Boosting GDMT and Improving Outcomes? No Mean Task After AHF
PROMPT-AHF and PACT-HF tried different approaches—EHR nudges and smarter transitional care. Success proved elusive.
PRAGUE, Czechia—Everyone working in heart failure (HF) care agrees: there’s no shortage of powerful therapies, with more looming on the horizon, but the trouble is getting them to patients.

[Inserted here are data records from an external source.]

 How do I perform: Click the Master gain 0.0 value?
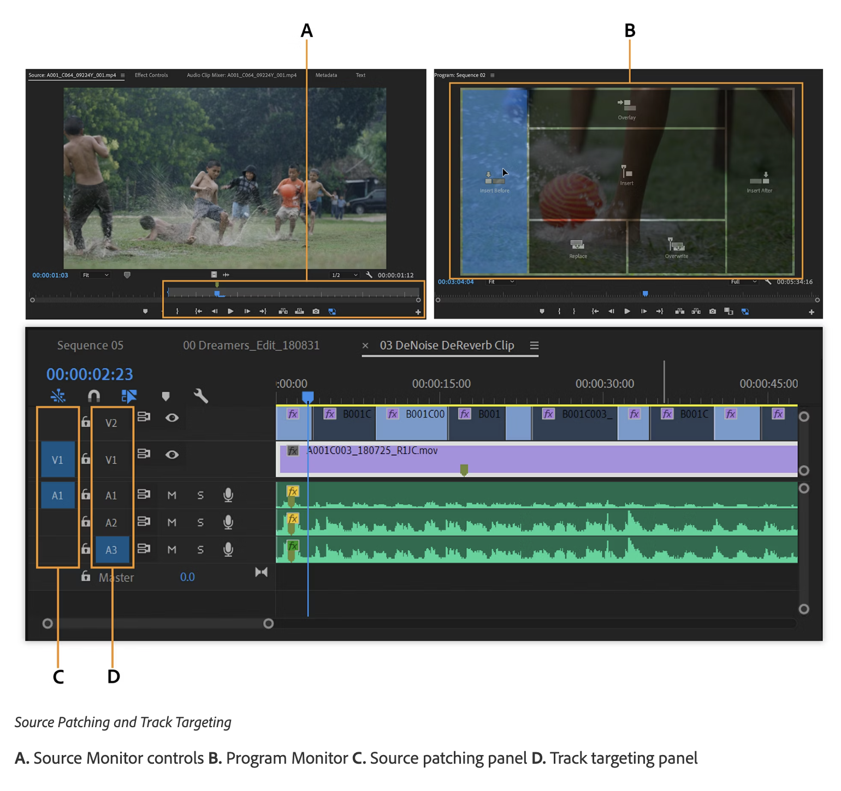click(x=188, y=577)
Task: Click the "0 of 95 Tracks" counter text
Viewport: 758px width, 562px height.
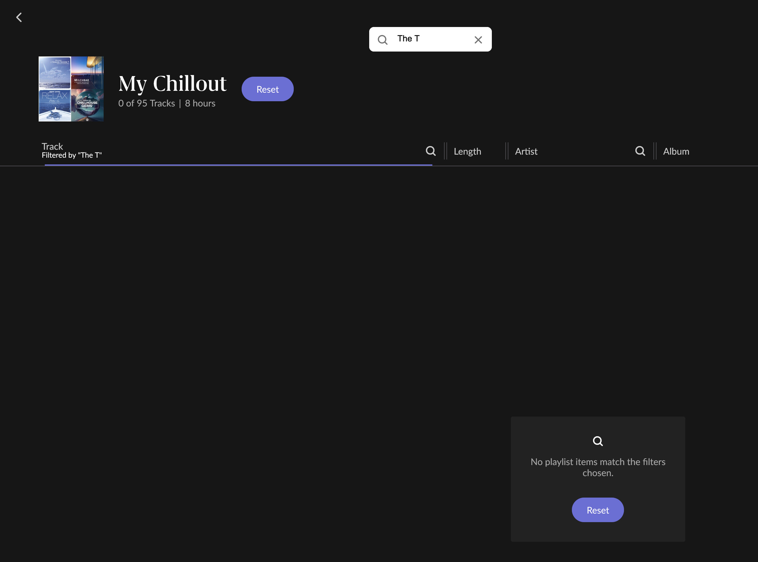Action: pyautogui.click(x=147, y=103)
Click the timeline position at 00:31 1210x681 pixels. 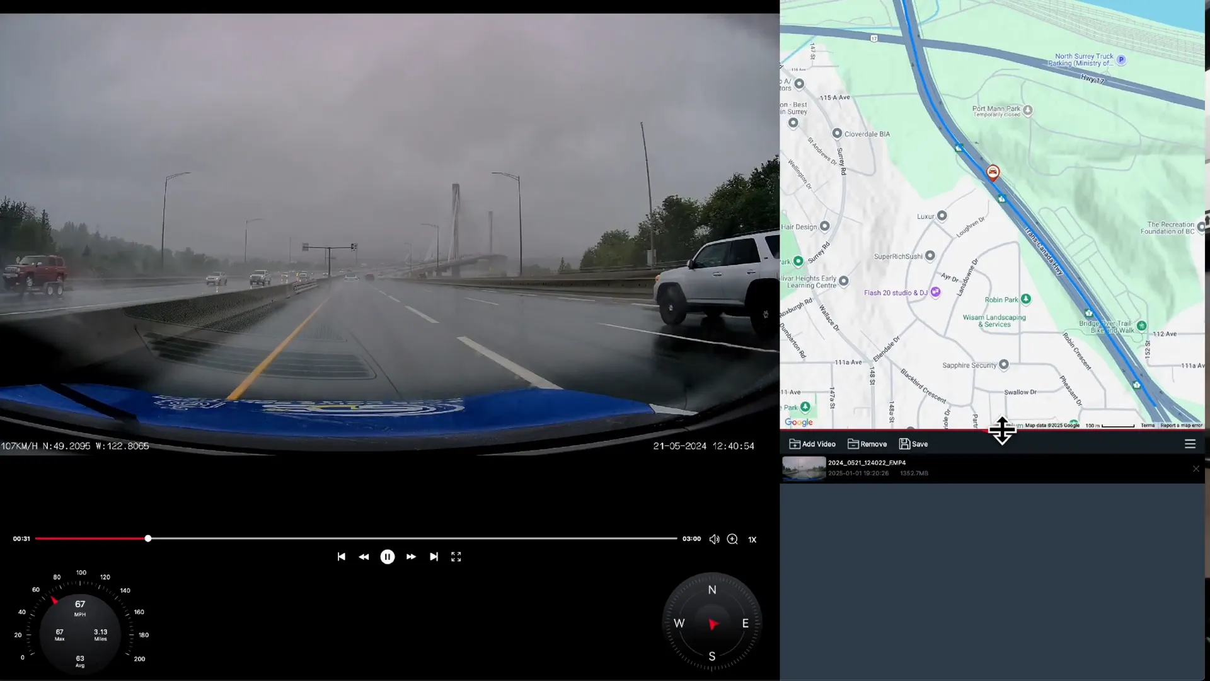pyautogui.click(x=147, y=539)
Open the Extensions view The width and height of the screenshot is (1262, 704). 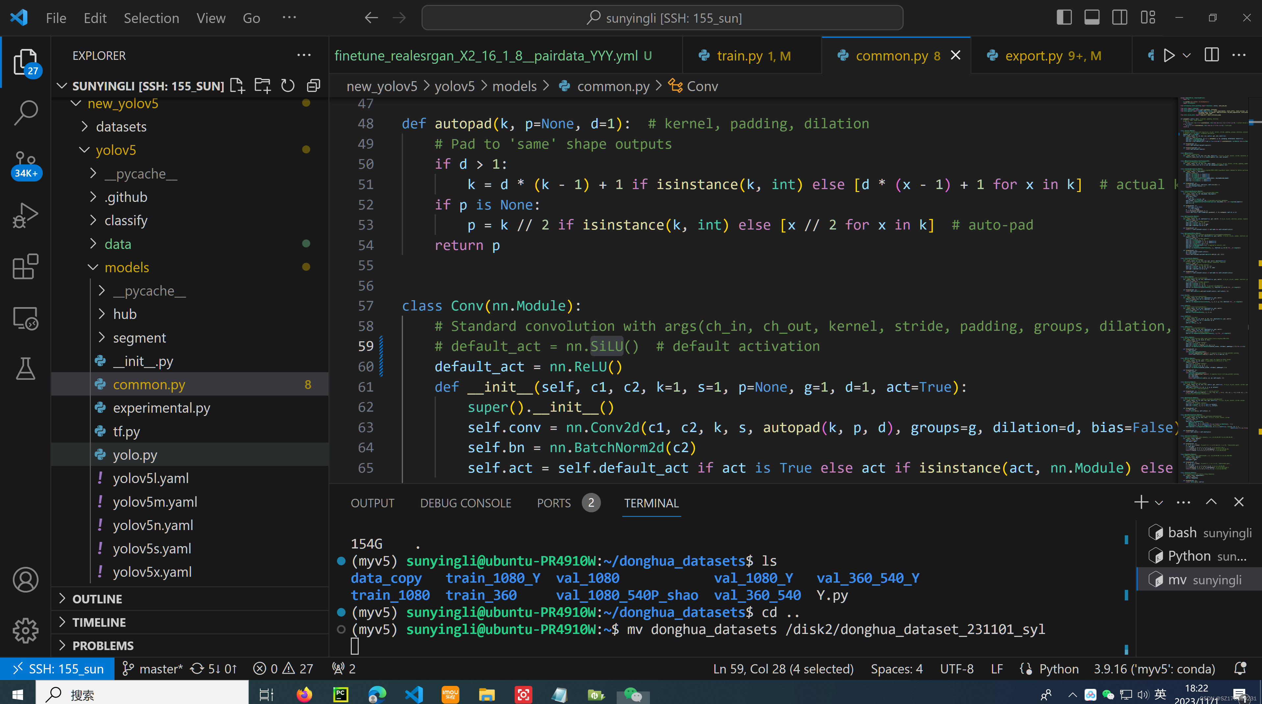pyautogui.click(x=25, y=267)
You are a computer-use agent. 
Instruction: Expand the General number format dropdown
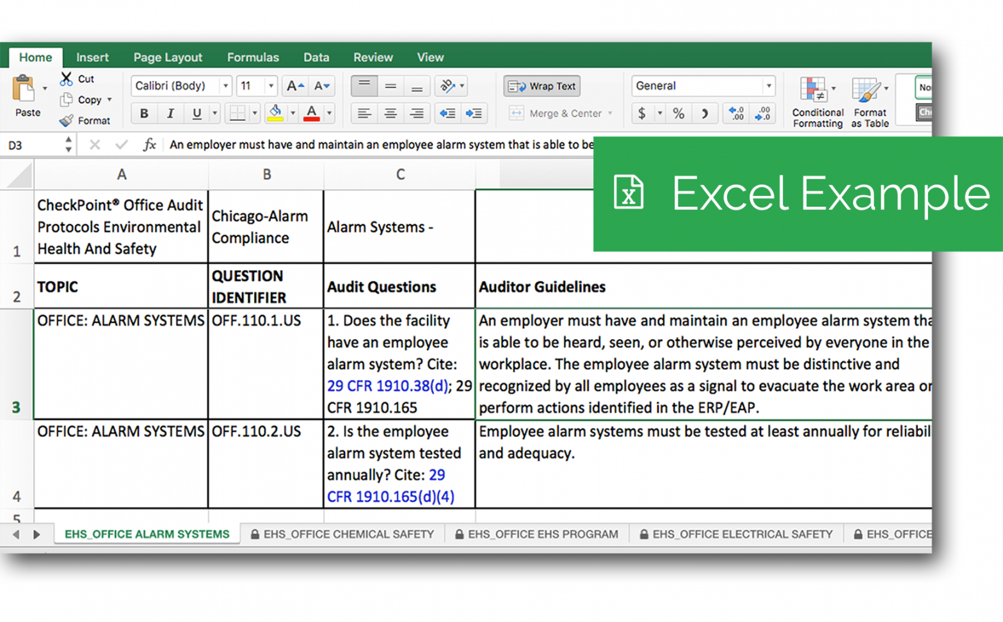click(768, 86)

And compared with the explosion of studies testing new and established HF drugs and devices, along with a growing body of evidence supporting their use swiftly after a hospitalization, there remains a dearth of science establishing the best ways to make that happen.
Now, two such studies, both presented at the recent European Society of Cardiology Heart Failure 2023 Congress, have come up empty-handed.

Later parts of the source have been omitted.